::: 元の文章

「沈黙 サイレンス」を観てきました。
ストーリーは、
17世紀、キリスト教が禁じられた日本で棄教したとされる師の真相を確かめるため、日本を目指す若き宣教師のロドリゴとガルペ。2人は旅の途上のマカオで出会ったキチジローという日本人を案内役に、やがて長崎へとたどり着き、厳しい弾圧を受けながら自らの信仰心と向き合っていく。
というお話です。
宣教師のフェレイラは、日本でキリスト教を広めるべく、長崎を拠点に活動をしていました。しかし、日本でキリスト教が禁じられ、キリスト教徒はことごとく粛清されることとなってしまいます。宣教師のフェレイラも幕府に捕まり、キリスト教徒への拷問、粛清を目の当たりにし、棄教します。
その知らせを受けた若き宣教師ロドリゴとガルペは、どうしても自分たちの師であるフェレイラの消息を知りたいし、日本に布教をしたいと話し、中国を経由して、日本へ渡ってきます。途中、マカオで出会った日本人のキチジローを頼りに、長崎まで辿り着きます。
小さな村でもキリスト教への弾圧は広がっており、村人はロドリゴとガルペを匿い、彼らを危険から守っているのですが、幕府の目は村まで入って来て、村人たちを追い込んでいきます。どんな拷問を受けてもロドリゴとガルペを匿う彼らは次々と殺されて行き、ロドリゴとガルペは、危険を回避する為に、バラバラに逃げるように促されます。

::::::
::: 生データ

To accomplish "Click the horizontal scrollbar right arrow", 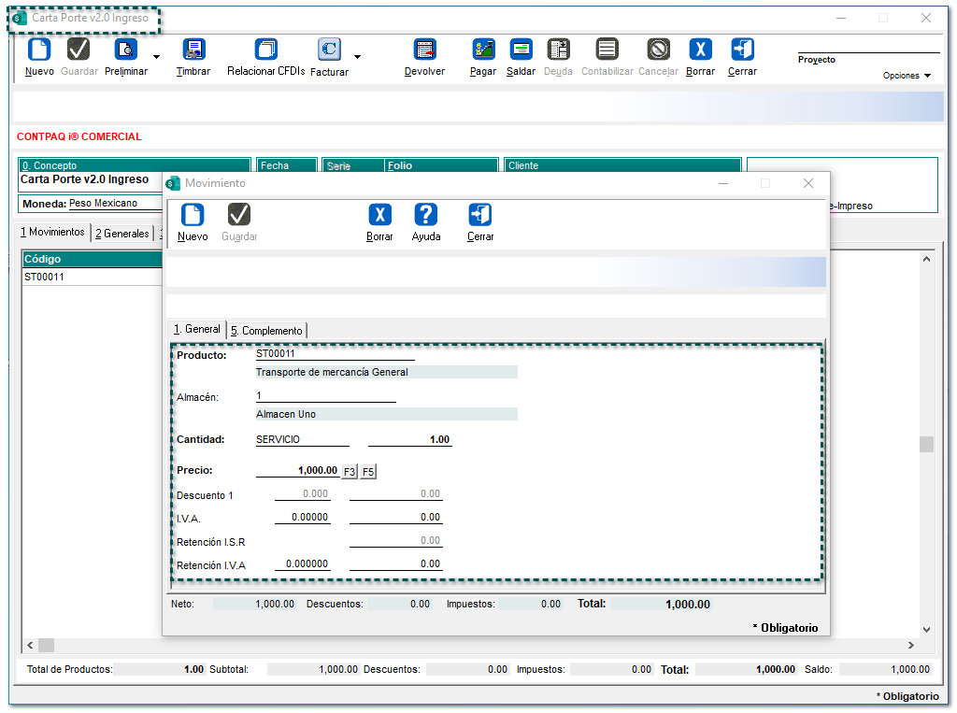I will tap(911, 646).
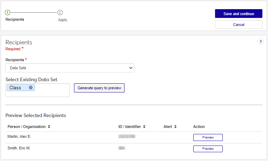Open the Recipients Data Sets dropdown
Screen dimensions: 268x161
70,68
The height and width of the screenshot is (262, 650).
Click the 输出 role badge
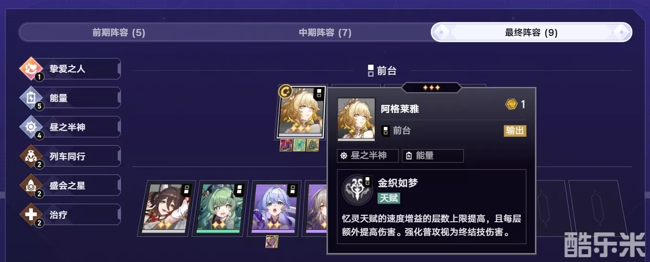pos(515,131)
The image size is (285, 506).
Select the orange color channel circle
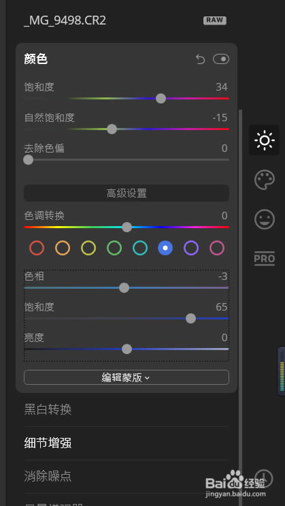click(x=63, y=248)
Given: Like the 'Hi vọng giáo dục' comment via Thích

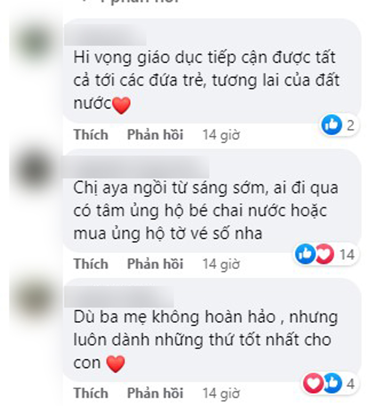Looking at the screenshot, I should click(x=91, y=135).
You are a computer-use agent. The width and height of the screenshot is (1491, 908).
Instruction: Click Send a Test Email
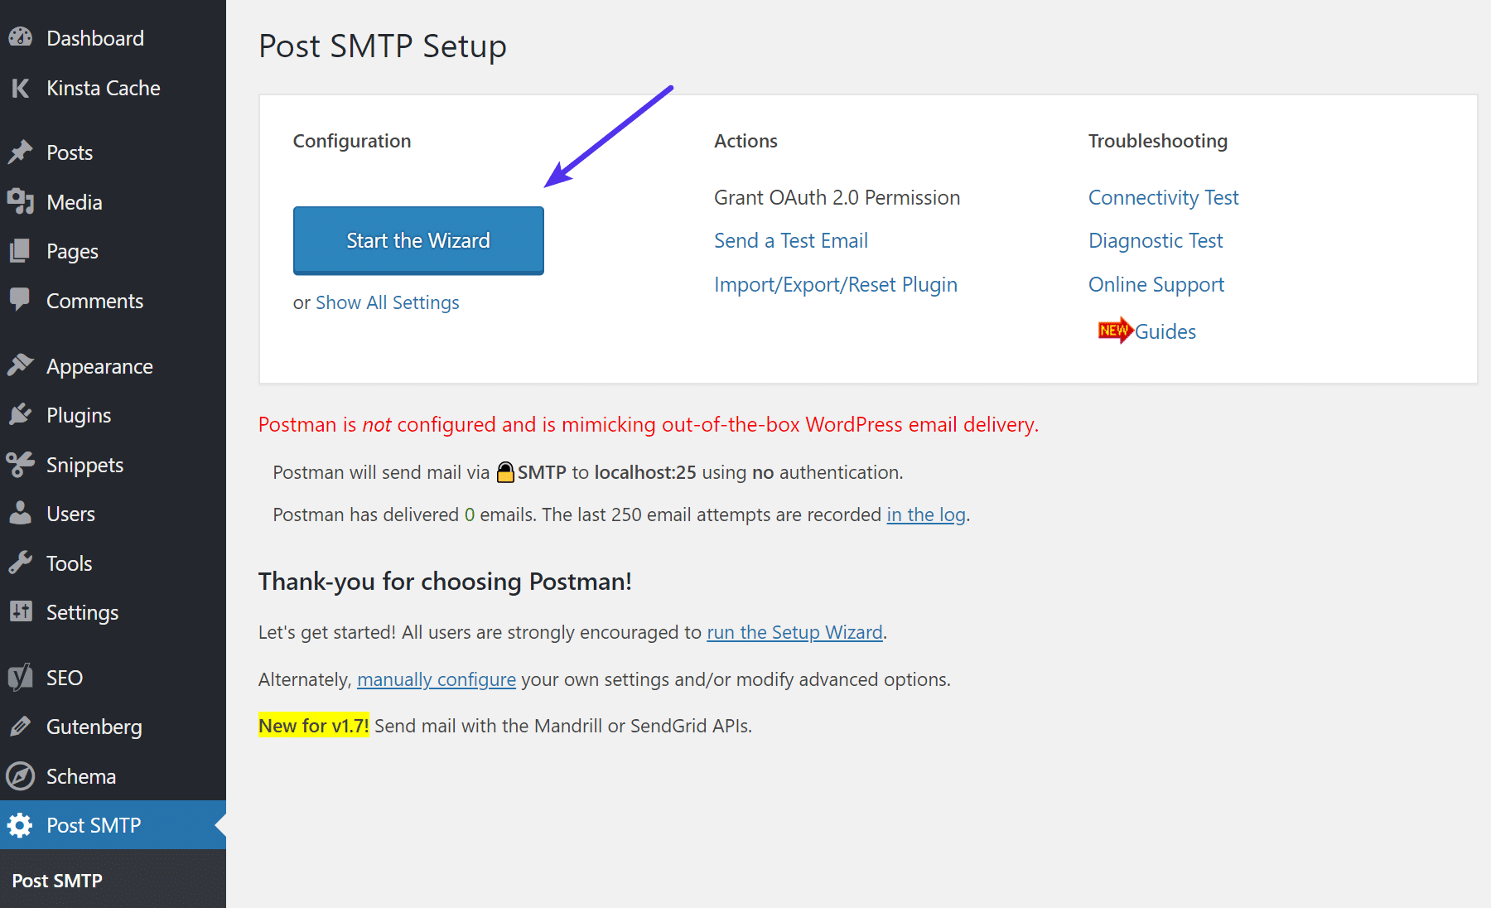coord(790,240)
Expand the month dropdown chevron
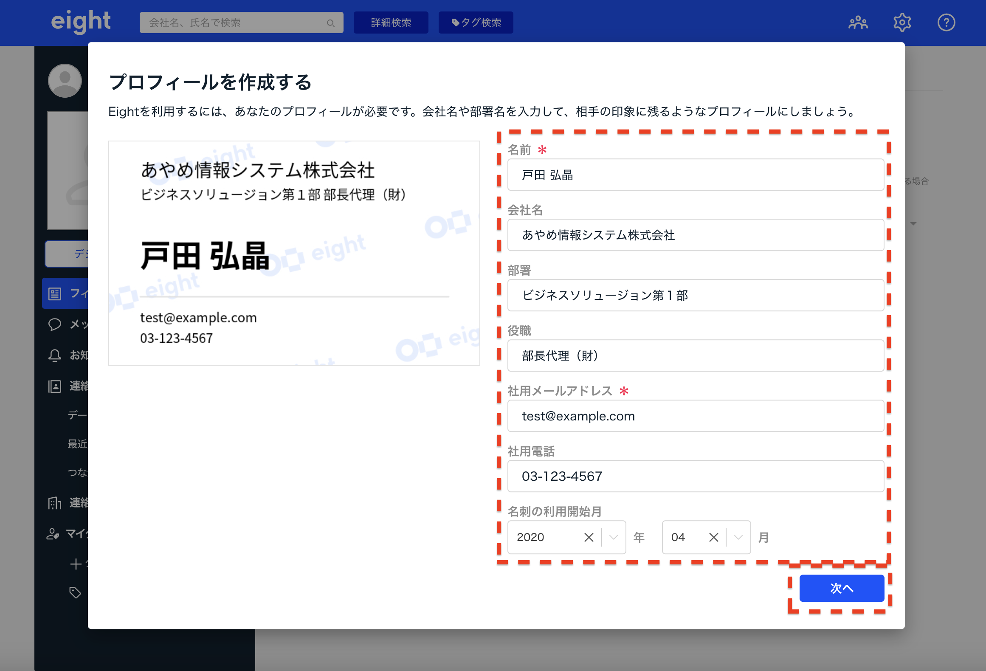986x671 pixels. pyautogui.click(x=738, y=537)
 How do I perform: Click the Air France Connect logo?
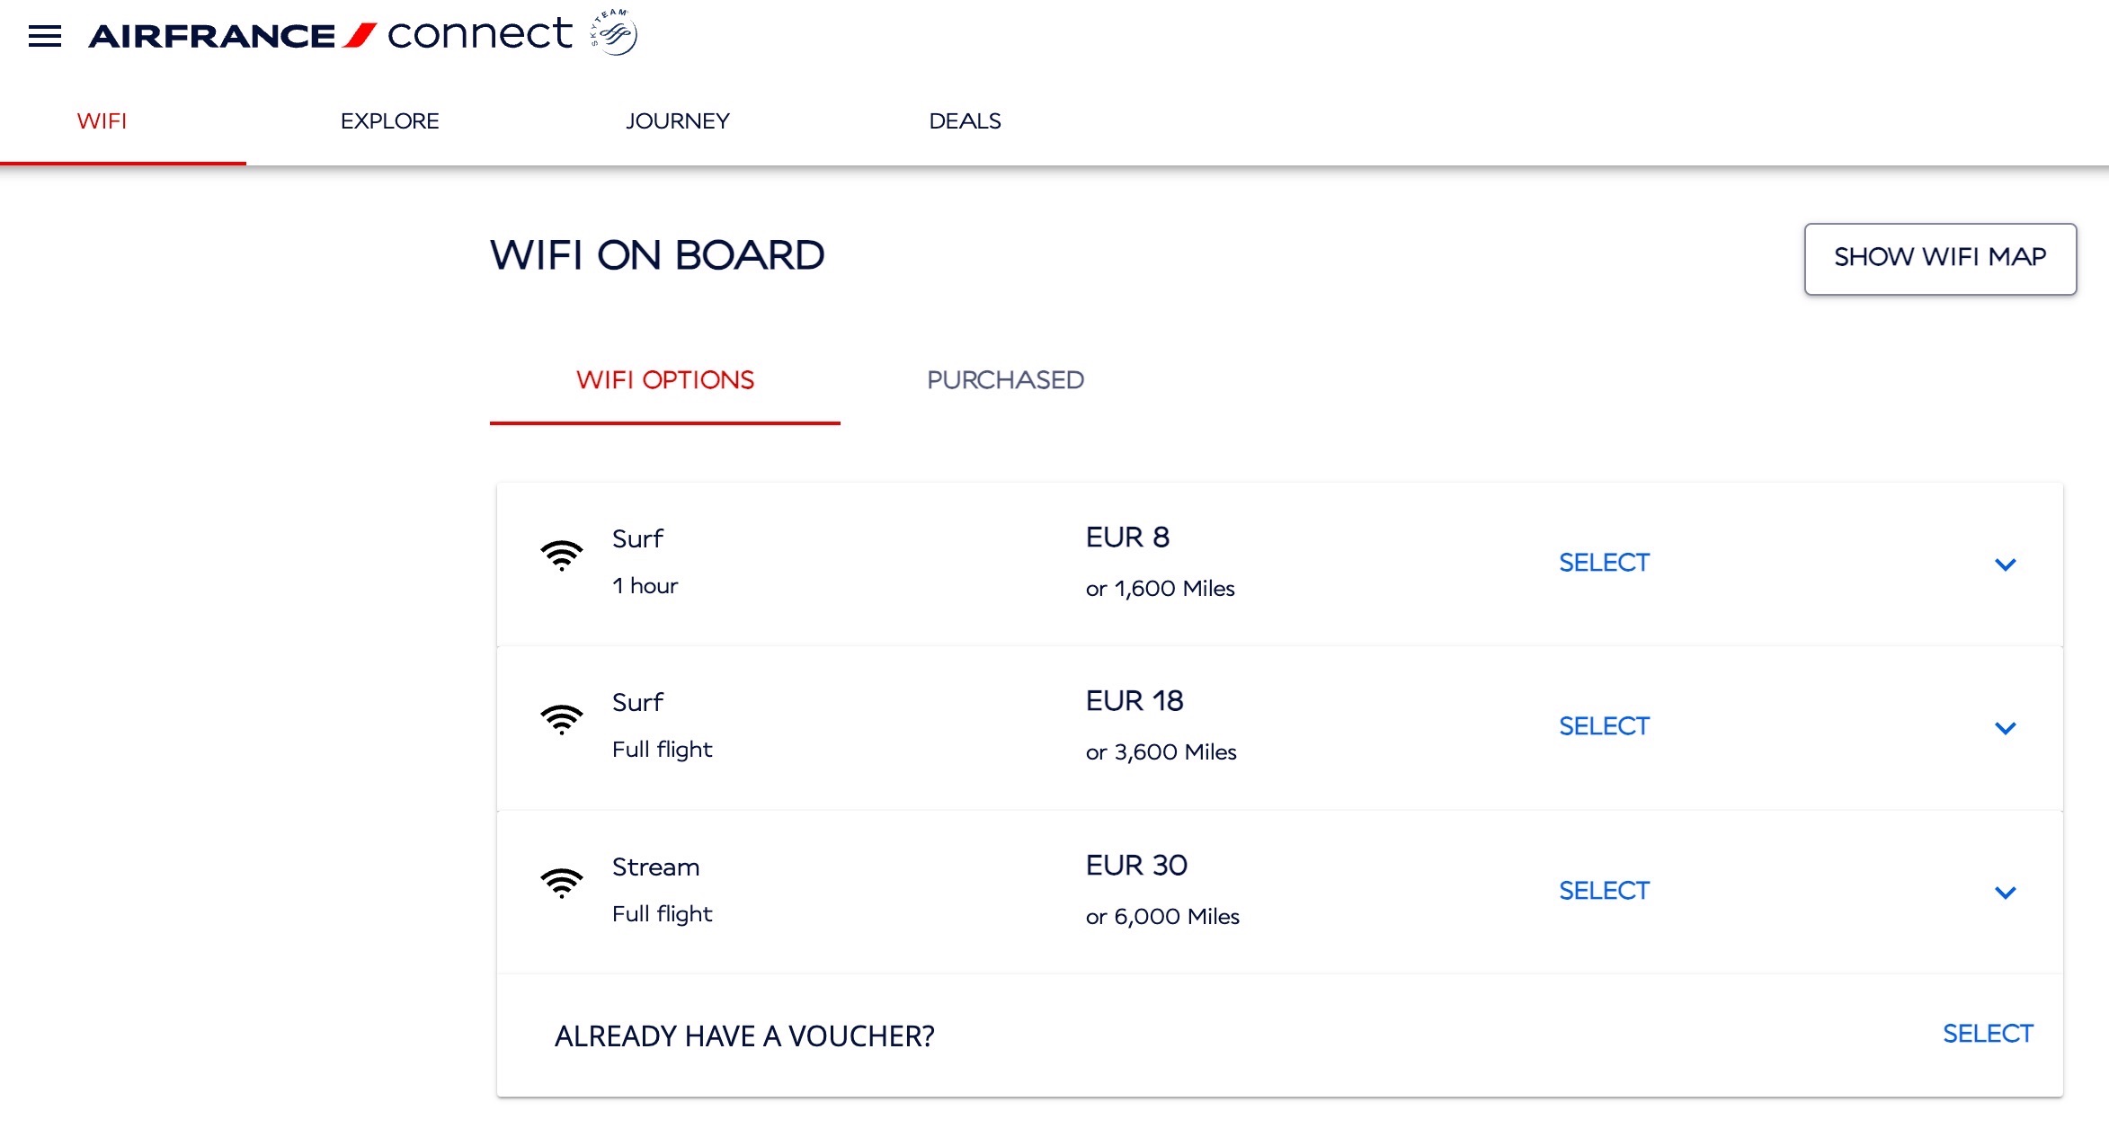click(324, 34)
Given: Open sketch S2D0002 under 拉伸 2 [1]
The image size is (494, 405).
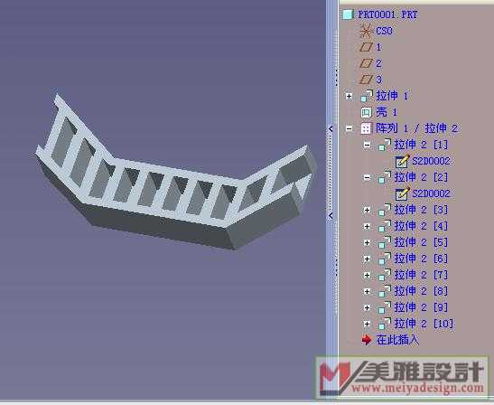Looking at the screenshot, I should click(423, 161).
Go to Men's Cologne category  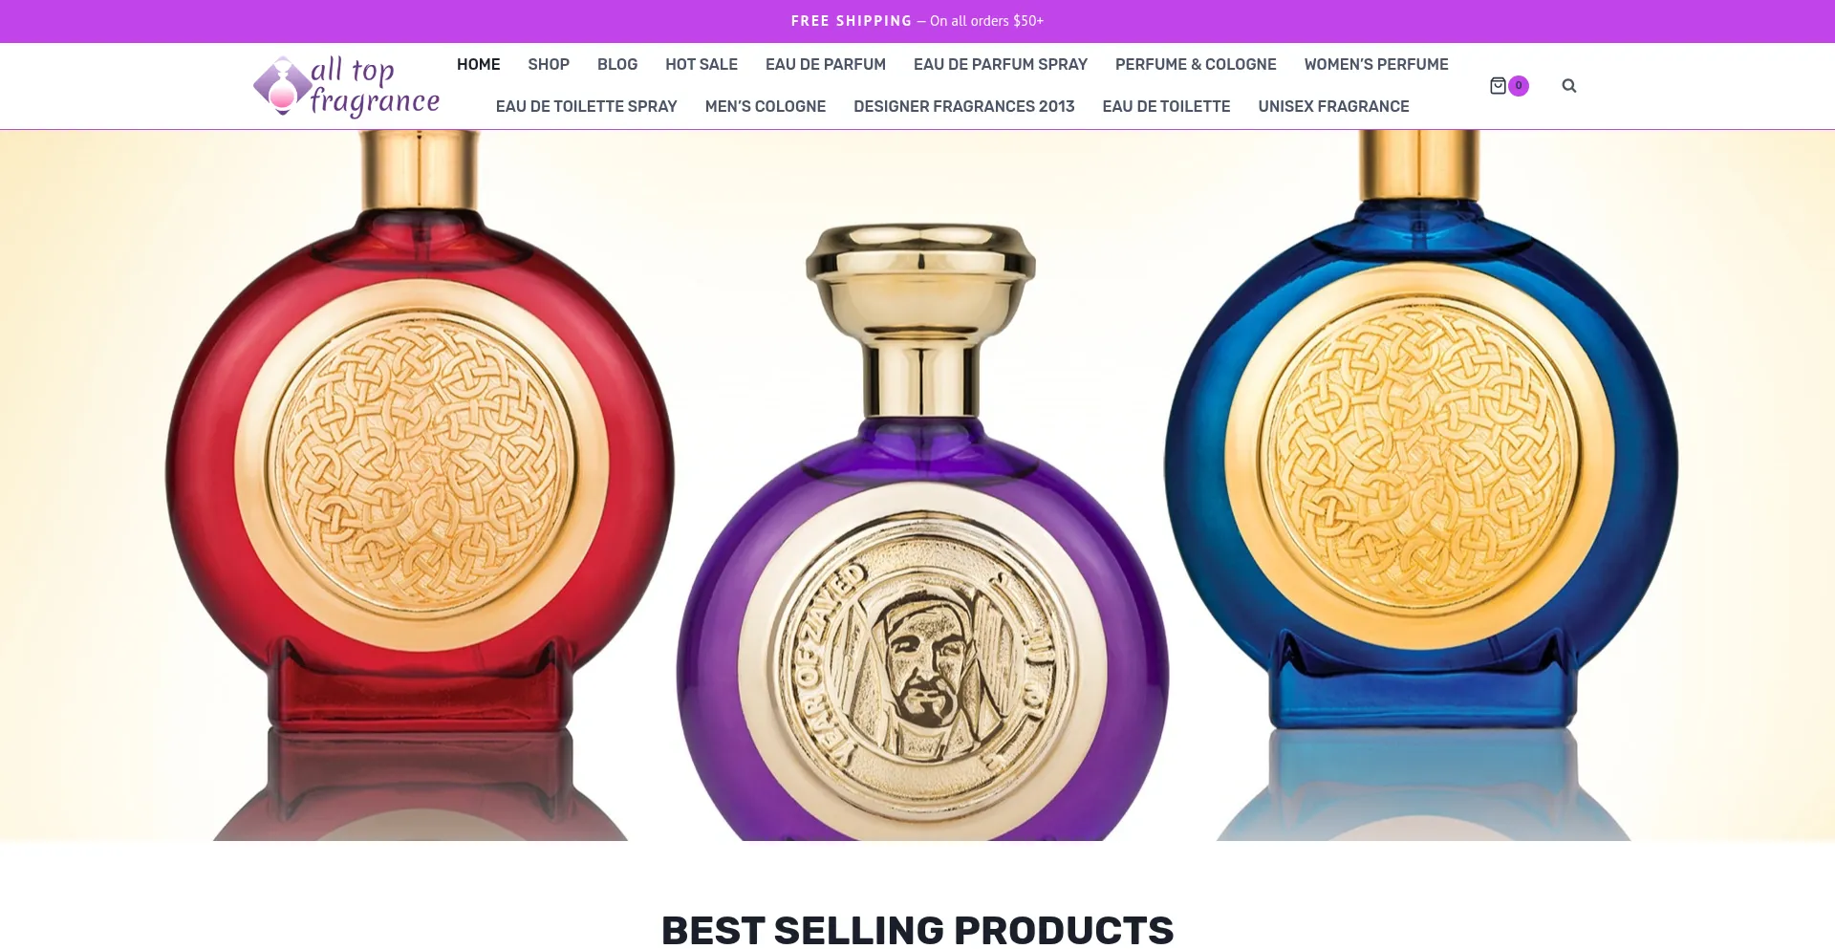point(766,107)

::::::

取り組む課題 —
1) 映画「沈黙 サイレンス」についての文章に名前が出てくる登場人物を、すべて挙げよ。
2) 映画「沈黙 サイレンス」についての文章を、最後の文の後から書き継げ。

課題の解答 —
1) ロドリゴ、ガルペ、キチジロー、フェレイラ

2)
ロドリゴは、船で離島に逃げたのですが、結局、捕まってしまい、長崎に戻されます。そこで棄教するように促されます。沢山のキリスト教徒を彼の目の前で拷問し、死に至らしめ、こんな時にもお前たちの神は来ないじゃないかと言われ、ロドリゴはふと「エリ・エリ・レマ・サバクタニ」=「我が神、我が神、何故私をお見捨てになったのですか」とつぶやいている自分に気が付きます。キリストの最後の言葉をつぶやいていた自分に、ロドリゴは何を思ったのか。そして彼が下した決断は・・・。あとは、映画を観て下さいね。
このお話、凄いですね。私、この原作は読んでいないのですが、原作も凄いんだろうなぁ。遠藤周作先生でしょ。腰を据えて読まないと、本に飲み込まれそうですね。この内容は、マジで凄いと思いました。
キリスト教だけじゃなく、神って、何なんでしょうね。十字架や仏像、お経に神様は居ない訳だし、偶像を崇拝するのは、間違っていると私は思っています。だから、踏み絵なんて気にせずにやってしまえば良いと思うのですが、出来ないんだろうなぁ。だって、昔は圧倒的に情報量は少ないし、何かあれば、呪いだとか罰が当たったとかの時代でしょ。それは怖いよね。踏んじゃったら、何があるか分からないもん。でも、死ぬよりマシなんだから、踏むべきだよと思うのは私だけなのかな。
日本の立場としたら、キリスト教が入って来たら、やっぱり禁止したくなりますよ。だって、その時代は天皇が神なんだから、神が何人も居ては困るでしょ。統率が取れなくなってしまいます。天皇が神と思われなければ、その任命を受けた”将軍”も何の力も無くなってしまいます。それは日本のシステムの崩壊に繋がるから、それは困りますよね。
それにしても、残酷な事をしていたんだなと思いました。仕方ないとは思いながらも、そこまでやらなくてもって言うほど虐殺していたので、驚きました。特に、海辺に十字架で3人並べられて処刑される場面は、まるでキリストの殉教と同じだと思いました。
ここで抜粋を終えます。